Data records Start Marker

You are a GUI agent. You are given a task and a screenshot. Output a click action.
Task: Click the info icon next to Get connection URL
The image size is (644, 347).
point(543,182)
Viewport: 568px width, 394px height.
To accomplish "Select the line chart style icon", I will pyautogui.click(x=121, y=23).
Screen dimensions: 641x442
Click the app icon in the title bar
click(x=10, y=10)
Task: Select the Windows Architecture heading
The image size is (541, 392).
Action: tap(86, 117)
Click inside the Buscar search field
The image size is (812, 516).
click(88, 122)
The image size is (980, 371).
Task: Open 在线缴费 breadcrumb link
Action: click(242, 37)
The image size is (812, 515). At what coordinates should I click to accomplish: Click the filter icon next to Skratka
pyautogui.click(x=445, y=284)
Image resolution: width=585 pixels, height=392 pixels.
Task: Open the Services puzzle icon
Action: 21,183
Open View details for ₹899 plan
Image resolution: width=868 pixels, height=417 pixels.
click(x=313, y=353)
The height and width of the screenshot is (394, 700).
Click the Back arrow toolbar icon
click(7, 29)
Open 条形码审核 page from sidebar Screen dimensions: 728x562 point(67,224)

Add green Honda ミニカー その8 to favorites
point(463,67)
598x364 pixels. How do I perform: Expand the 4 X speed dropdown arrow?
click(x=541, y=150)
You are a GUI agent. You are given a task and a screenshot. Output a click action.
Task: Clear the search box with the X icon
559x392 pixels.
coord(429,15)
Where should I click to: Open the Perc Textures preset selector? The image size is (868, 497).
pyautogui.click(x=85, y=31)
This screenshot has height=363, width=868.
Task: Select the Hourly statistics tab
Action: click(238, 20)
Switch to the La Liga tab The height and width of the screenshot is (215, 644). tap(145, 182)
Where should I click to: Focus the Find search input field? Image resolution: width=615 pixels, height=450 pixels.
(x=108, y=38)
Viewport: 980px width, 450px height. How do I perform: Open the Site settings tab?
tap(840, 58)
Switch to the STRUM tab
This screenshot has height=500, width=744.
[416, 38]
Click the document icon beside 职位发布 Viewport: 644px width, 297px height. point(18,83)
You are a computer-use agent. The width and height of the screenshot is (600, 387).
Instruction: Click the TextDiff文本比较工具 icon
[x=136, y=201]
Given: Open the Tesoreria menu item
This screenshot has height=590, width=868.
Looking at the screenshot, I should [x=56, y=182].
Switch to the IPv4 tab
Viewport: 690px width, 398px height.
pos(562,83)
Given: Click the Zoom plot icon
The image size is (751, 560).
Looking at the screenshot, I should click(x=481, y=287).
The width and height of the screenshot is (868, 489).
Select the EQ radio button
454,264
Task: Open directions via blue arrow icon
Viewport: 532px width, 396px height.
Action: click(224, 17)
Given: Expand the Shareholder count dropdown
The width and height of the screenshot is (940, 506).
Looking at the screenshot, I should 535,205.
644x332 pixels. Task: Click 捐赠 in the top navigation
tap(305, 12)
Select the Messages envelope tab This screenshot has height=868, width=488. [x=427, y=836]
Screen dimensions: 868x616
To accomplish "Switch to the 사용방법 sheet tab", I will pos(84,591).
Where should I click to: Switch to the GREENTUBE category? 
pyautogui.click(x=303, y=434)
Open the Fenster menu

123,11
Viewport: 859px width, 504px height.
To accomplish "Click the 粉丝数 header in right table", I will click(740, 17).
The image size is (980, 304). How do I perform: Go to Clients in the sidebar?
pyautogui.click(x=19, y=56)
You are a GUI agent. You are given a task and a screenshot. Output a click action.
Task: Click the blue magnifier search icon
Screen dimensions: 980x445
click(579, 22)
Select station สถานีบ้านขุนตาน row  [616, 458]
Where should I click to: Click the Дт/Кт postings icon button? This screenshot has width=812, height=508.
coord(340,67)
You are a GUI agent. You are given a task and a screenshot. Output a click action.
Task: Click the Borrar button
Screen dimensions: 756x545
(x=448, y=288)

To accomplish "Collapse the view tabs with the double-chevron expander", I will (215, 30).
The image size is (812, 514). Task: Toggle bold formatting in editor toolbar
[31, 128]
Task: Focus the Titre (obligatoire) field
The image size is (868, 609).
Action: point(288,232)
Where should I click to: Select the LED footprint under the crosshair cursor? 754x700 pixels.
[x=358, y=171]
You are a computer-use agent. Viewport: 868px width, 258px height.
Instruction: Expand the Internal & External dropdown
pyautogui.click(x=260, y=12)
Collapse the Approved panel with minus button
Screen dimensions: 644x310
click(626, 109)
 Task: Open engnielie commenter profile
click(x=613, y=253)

Data records End Marker

• [Activity]:
Using the entries above, state how many lines include the word "blue", with no other words.

• [Task output]:
2